> **DATA RECORDS**
━━━━━━━━━━

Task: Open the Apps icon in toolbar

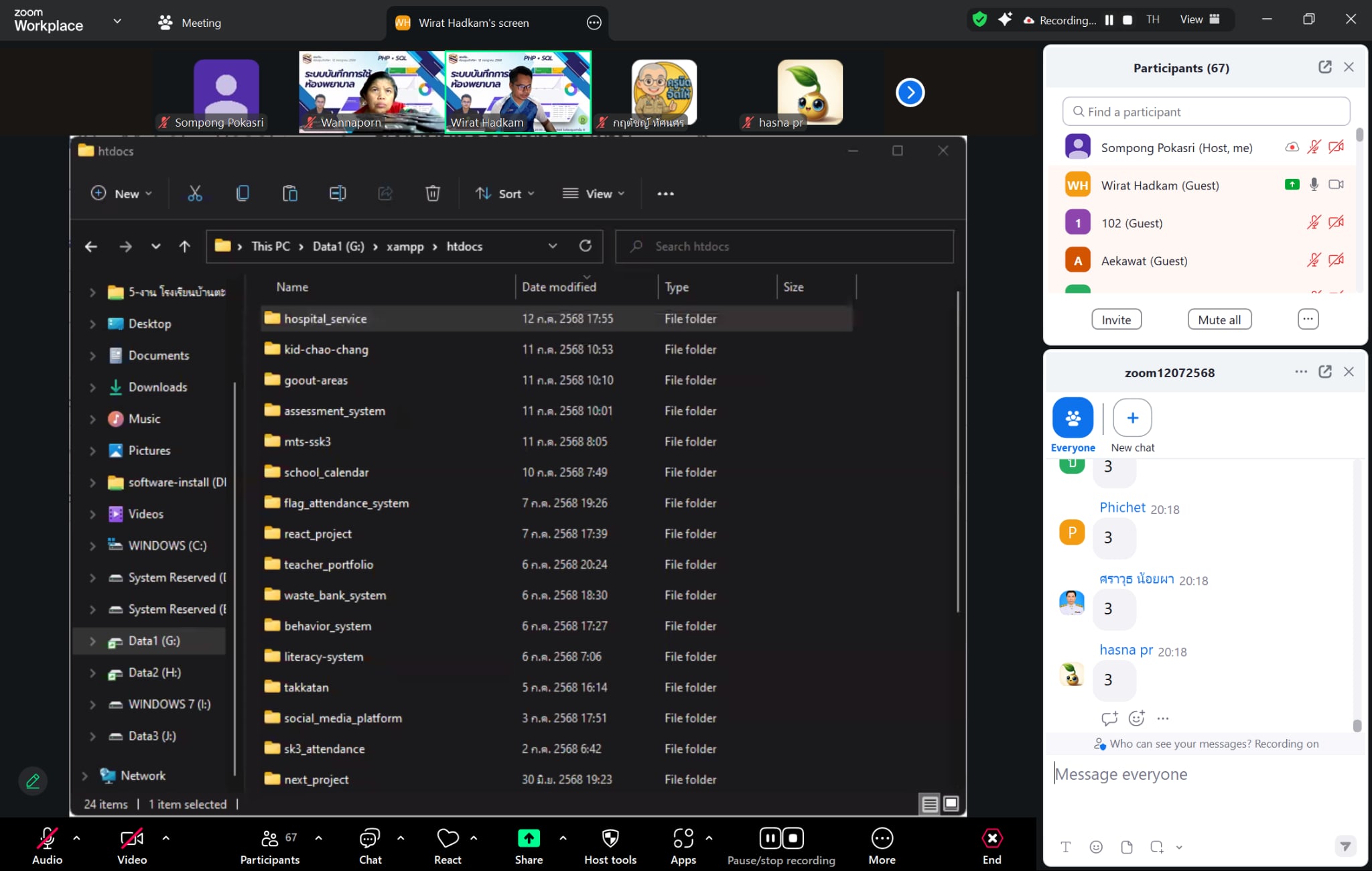Action: point(683,838)
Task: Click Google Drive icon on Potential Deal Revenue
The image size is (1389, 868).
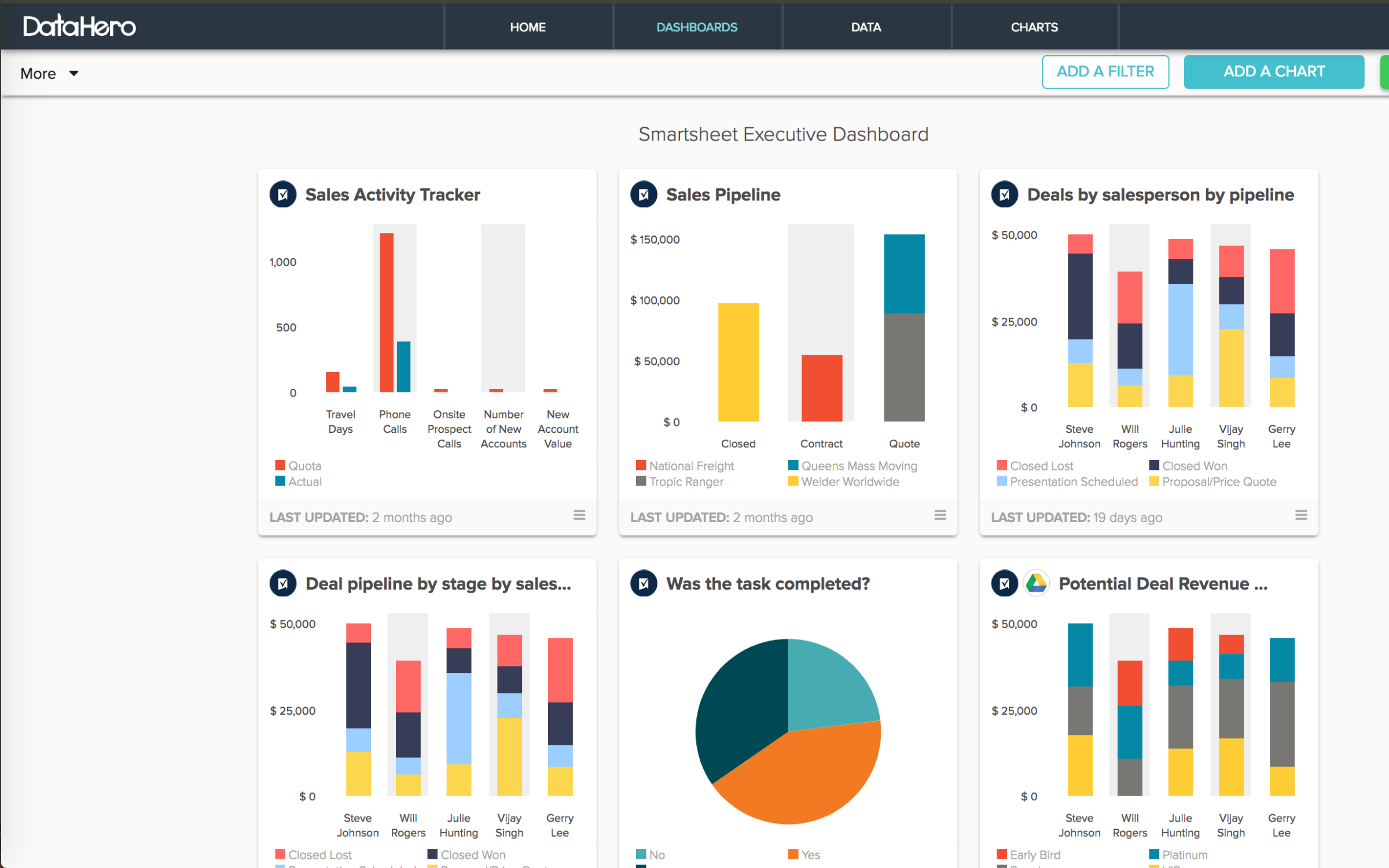Action: coord(1036,584)
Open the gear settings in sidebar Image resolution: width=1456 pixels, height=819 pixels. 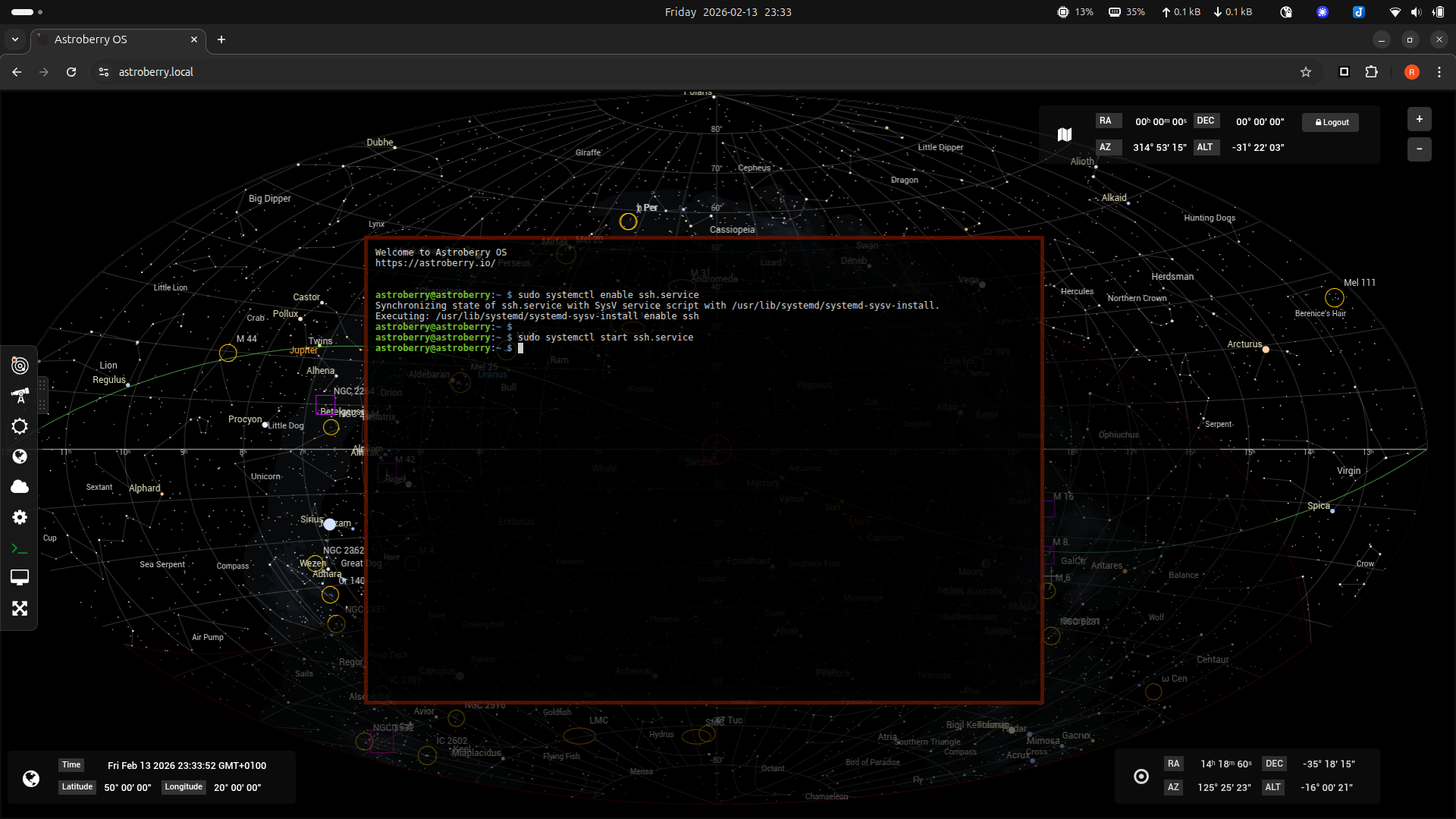(x=20, y=517)
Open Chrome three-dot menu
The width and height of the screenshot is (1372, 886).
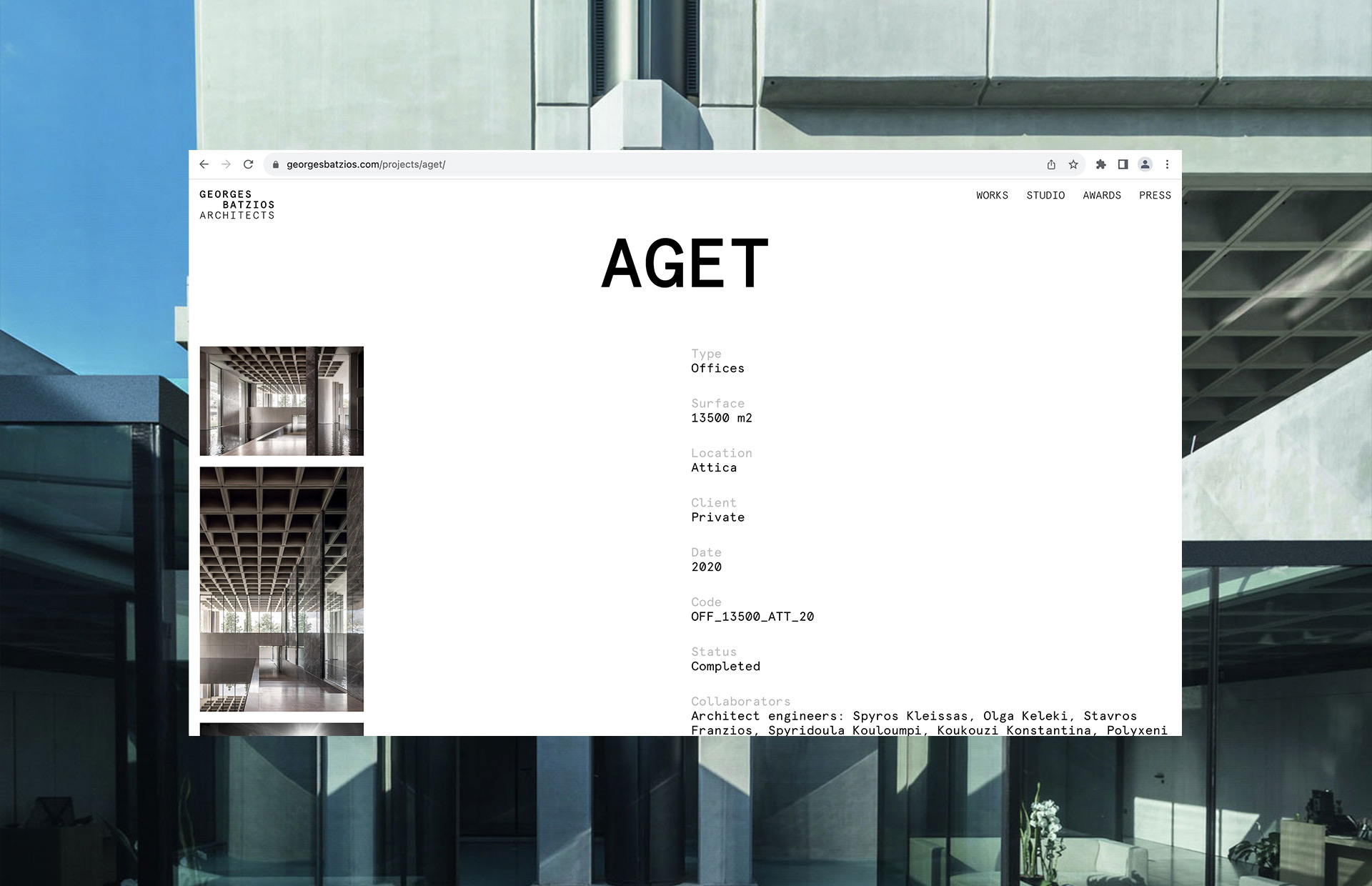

━━━━━━━━━━

> **TASK STATEMENT**
Pictures aside, reproduce exactly the lines from the one containing "Open Chrome three-dot menu" to the end of the listing above, both ends included.

> **RESULT FOR THIS TASK**
Open Chrome three-dot menu
The width and height of the screenshot is (1372, 886).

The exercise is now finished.